__Exercise requirements__
Reproduce all entries word for word.

#### Source data

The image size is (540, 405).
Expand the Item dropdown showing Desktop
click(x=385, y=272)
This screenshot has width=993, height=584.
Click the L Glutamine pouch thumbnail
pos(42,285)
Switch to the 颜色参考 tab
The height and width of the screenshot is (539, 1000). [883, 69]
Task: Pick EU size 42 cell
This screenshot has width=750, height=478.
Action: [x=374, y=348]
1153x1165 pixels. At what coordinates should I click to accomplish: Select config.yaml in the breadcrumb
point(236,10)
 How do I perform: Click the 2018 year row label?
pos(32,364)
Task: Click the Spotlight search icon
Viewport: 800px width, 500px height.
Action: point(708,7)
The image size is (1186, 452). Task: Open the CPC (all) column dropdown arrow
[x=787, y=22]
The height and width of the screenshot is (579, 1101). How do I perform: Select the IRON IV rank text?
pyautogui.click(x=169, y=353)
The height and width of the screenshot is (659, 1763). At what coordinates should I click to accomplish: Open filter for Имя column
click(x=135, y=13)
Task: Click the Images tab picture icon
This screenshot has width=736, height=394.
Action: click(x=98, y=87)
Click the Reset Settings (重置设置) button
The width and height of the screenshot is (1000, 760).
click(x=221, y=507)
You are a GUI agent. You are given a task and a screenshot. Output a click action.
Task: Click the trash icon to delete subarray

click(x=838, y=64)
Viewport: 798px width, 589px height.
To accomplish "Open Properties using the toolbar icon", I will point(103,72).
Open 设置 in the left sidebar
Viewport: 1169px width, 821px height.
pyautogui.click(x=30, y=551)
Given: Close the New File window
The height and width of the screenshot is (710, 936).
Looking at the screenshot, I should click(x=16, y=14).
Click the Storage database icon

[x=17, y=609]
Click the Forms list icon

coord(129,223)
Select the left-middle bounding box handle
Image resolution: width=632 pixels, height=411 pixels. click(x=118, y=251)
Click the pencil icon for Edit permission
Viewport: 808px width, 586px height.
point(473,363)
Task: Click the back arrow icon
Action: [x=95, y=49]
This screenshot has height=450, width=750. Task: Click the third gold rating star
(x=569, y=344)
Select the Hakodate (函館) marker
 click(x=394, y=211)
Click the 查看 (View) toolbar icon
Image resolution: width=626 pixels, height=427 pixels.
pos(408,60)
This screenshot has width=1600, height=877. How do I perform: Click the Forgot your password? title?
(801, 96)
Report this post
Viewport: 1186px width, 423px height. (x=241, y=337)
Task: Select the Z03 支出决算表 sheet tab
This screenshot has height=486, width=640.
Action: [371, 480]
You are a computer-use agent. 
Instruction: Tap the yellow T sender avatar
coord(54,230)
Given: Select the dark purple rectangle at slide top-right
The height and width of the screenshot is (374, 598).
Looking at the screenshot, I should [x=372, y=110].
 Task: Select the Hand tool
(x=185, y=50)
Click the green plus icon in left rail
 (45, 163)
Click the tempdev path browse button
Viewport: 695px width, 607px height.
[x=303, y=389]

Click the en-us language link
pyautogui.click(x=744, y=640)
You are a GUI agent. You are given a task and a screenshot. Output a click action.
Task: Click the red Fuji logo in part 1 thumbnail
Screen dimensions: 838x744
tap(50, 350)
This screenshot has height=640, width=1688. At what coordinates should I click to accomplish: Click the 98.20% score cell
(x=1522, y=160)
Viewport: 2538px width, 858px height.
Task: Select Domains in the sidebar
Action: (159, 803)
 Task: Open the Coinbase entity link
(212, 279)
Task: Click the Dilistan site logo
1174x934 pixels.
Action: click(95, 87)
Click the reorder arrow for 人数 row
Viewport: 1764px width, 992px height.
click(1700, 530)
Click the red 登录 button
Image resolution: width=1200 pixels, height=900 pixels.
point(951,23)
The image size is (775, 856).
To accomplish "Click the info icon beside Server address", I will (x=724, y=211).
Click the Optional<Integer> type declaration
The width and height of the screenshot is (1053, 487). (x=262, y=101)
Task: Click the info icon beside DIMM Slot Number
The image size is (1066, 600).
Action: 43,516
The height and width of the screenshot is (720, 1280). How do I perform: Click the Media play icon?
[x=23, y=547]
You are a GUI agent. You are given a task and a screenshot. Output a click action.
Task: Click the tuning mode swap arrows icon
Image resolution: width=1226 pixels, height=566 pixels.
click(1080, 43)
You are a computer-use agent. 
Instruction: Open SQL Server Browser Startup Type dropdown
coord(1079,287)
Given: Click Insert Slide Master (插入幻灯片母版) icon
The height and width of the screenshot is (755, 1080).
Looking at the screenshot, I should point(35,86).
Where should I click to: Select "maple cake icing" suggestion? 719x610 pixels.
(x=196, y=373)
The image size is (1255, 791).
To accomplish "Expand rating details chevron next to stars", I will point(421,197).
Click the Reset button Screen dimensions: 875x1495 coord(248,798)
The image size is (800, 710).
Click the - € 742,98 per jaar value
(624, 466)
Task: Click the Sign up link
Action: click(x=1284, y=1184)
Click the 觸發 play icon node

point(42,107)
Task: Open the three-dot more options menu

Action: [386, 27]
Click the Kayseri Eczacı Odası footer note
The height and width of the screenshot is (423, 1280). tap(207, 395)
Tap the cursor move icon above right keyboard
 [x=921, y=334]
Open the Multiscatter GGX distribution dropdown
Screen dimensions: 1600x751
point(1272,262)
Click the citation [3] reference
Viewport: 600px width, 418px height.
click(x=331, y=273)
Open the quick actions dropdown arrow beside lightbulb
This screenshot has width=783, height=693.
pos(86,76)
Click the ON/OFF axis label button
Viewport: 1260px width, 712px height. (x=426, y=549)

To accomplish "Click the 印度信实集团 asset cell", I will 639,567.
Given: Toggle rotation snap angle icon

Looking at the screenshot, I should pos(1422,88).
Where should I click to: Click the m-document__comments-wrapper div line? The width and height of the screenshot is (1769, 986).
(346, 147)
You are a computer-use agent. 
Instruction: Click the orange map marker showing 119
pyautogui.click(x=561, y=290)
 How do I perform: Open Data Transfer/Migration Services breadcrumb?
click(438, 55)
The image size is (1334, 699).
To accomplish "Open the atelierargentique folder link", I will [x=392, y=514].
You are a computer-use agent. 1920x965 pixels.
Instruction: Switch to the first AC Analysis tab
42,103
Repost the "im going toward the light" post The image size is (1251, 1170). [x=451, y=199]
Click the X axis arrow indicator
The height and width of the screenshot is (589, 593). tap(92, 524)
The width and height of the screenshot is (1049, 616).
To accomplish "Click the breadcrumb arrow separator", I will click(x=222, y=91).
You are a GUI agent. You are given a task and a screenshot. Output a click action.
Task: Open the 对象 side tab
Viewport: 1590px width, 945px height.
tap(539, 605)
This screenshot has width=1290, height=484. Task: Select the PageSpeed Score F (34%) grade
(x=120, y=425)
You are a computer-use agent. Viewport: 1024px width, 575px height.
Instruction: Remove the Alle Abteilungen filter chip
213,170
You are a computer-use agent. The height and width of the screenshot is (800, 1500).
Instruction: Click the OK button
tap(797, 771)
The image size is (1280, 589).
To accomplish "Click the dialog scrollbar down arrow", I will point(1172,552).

########

__Result below__
The image size is (540, 405).
Expand the Item dropdown showing Desktop
click(x=385, y=272)
This screenshot has width=993, height=584.
Click the L Glutamine pouch thumbnail
pos(42,285)
Switch to the 颜色参考 tab
The height and width of the screenshot is (539, 1000). [883, 69]
Task: Pick EU size 42 cell
This screenshot has width=750, height=478.
Action: [x=374, y=348]
1153x1165 pixels. At what coordinates should I click to accomplish: Select config.yaml in the breadcrumb
point(236,10)
 How do I perform: Click the 2018 year row label?
pos(32,364)
Task: Click the Spotlight search icon
Viewport: 800px width, 500px height.
Action: point(708,7)
The image size is (1186, 452). Task: Open the CPC (all) column dropdown arrow
[x=787, y=22]
The height and width of the screenshot is (579, 1101). How do I perform: Select the IRON IV rank text?
pyautogui.click(x=169, y=353)
The height and width of the screenshot is (659, 1763). At what coordinates should I click to accomplish: Open filter for Имя column
click(x=135, y=13)
Task: Click the Images tab picture icon
This screenshot has width=736, height=394.
Action: click(x=98, y=87)
Click the Reset Settings (重置设置) button
The width and height of the screenshot is (1000, 760).
click(x=221, y=507)
You are a GUI agent. You are given a task and a screenshot. Output a click action.
Task: Click the trash icon to delete subarray

click(x=838, y=64)
Viewport: 798px width, 589px height.
To accomplish "Open Properties using the toolbar icon", I will point(103,72).
Open 设置 in the left sidebar
Viewport: 1169px width, 821px height.
pyautogui.click(x=30, y=551)
Given: Close the New File window
The height and width of the screenshot is (710, 936).
Looking at the screenshot, I should click(x=16, y=14).
Click the Storage database icon

[x=17, y=609]
Click the Forms list icon

coord(129,223)
Select the left-middle bounding box handle
Image resolution: width=632 pixels, height=411 pixels. click(x=118, y=251)
Click the pencil icon for Edit permission
Viewport: 808px width, 586px height.
point(473,363)
Task: Click the back arrow icon
Action: [x=95, y=49]
This screenshot has height=450, width=750. Task: Click the third gold rating star
(x=569, y=344)
Select the Hakodate (函館) marker
 click(x=394, y=211)
Click the 查看 (View) toolbar icon
Image resolution: width=626 pixels, height=427 pixels.
pos(408,60)
This screenshot has width=1600, height=877. How do I perform: Click the Forgot your password? title?
(801, 96)
Report this post
Viewport: 1186px width, 423px height. (x=241, y=337)
Task: Select the Z03 支出决算表 sheet tab
This screenshot has height=486, width=640.
Action: [371, 480]
You are a computer-use agent. 
Instruction: Tap the yellow T sender avatar
coord(54,230)
Given: Select the dark purple rectangle at slide top-right
The height and width of the screenshot is (374, 598).
Looking at the screenshot, I should [x=372, y=110].
 Task: Select the Hand tool
(x=185, y=50)
Click the green plus icon in left rail
 (45, 163)
Click the tempdev path browse button
Viewport: 695px width, 607px height.
[x=303, y=389]

Click the en-us language link
pyautogui.click(x=744, y=640)
You are a GUI agent. You are given a task and a screenshot. Output a click action.
Task: Click the red Fuji logo in part 1 thumbnail
Screen dimensions: 838x744
tap(50, 350)
This screenshot has height=640, width=1688. At what coordinates should I click to accomplish: Click the 98.20% score cell
(x=1522, y=160)
Viewport: 2538px width, 858px height.
Task: Select Domains in the sidebar
Action: (159, 803)
 Task: Open the Coinbase entity link
(212, 279)
Task: Click the Dilistan site logo
1174x934 pixels.
Action: click(95, 87)
Click the reorder arrow for 人数 row
Viewport: 1764px width, 992px height.
click(1700, 530)
Click the red 登录 button
Image resolution: width=1200 pixels, height=900 pixels.
point(951,23)
The image size is (775, 856).
To accomplish "Click the info icon beside Server address", I will (x=724, y=211).
Click the Optional<Integer> type declaration
The width and height of the screenshot is (1053, 487). (x=262, y=101)
Task: Click the info icon beside DIMM Slot Number
The image size is (1066, 600).
Action: 43,516
The height and width of the screenshot is (720, 1280). How do I perform: Click the Media play icon?
[x=23, y=547]
You are a GUI agent. You are given a task and a screenshot. Output a click action.
Task: Click the tuning mode swap arrows icon
Image resolution: width=1226 pixels, height=566 pixels.
click(1080, 43)
You are a computer-use agent. 
Instruction: Open SQL Server Browser Startup Type dropdown
coord(1079,287)
Given: Click Insert Slide Master (插入幻灯片母版) icon
The height and width of the screenshot is (755, 1080).
Looking at the screenshot, I should point(35,86).
Where should I click to: Select "maple cake icing" suggestion? 719x610 pixels.
(x=196, y=373)
The image size is (1255, 791).
To accomplish "Expand rating details chevron next to stars", I will point(421,197).
Click the Reset button Screen dimensions: 875x1495 coord(248,798)
The image size is (800, 710).
Click the - € 742,98 per jaar value
(624, 466)
Task: Click the Sign up link
Action: click(x=1284, y=1184)
Click the 觸發 play icon node

point(42,107)
Task: Open the three-dot more options menu

Action: [386, 27]
Click the Kayseri Eczacı Odası footer note
The height and width of the screenshot is (423, 1280). tap(207, 395)
Tap the cursor move icon above right keyboard
 [x=921, y=334]
Open the Multiscatter GGX distribution dropdown
Screen dimensions: 1600x751
point(1272,262)
Click the citation [3] reference
Viewport: 600px width, 418px height.
click(x=331, y=273)
Open the quick actions dropdown arrow beside lightbulb
This screenshot has width=783, height=693.
pos(86,76)
Click the ON/OFF axis label button
Viewport: 1260px width, 712px height. (x=426, y=549)

To accomplish "Click the 印度信实集团 asset cell", I will 639,567.
Given: Toggle rotation snap angle icon

Looking at the screenshot, I should pos(1422,88).
Where should I click to: Click the m-document__comments-wrapper div line? The width and height of the screenshot is (1769, 986).
(346, 147)
You are a computer-use agent. 
Instruction: Click the orange map marker showing 119
pyautogui.click(x=561, y=290)
 How do I perform: Open Data Transfer/Migration Services breadcrumb?
click(438, 55)
The image size is (1334, 699).
To accomplish "Open the atelierargentique folder link", I will [x=392, y=514].
You are a computer-use agent. 1920x965 pixels.
Instruction: Switch to the first AC Analysis tab
42,103
Repost the "im going toward the light" post The image size is (1251, 1170). [x=451, y=199]
Click the X axis arrow indicator
The height and width of the screenshot is (589, 593). tap(92, 524)
The width and height of the screenshot is (1049, 616).
To accomplish "Click the breadcrumb arrow separator", I will click(x=222, y=91).
You are a GUI agent. You are given a task and a screenshot. Output a click action.
Task: Open the 对象 side tab
Viewport: 1590px width, 945px height.
tap(539, 605)
This screenshot has width=1290, height=484. Task: Select the PageSpeed Score F (34%) grade
(x=120, y=425)
You are a computer-use agent. Viewport: 1024px width, 575px height.
Instruction: Remove the Alle Abteilungen filter chip
213,170
You are a computer-use agent. The height and width of the screenshot is (800, 1500).
Instruction: Click the OK button
tap(797, 771)
The image size is (1280, 589).
To accomplish "Click the dialog scrollbar down arrow", I will point(1172,552).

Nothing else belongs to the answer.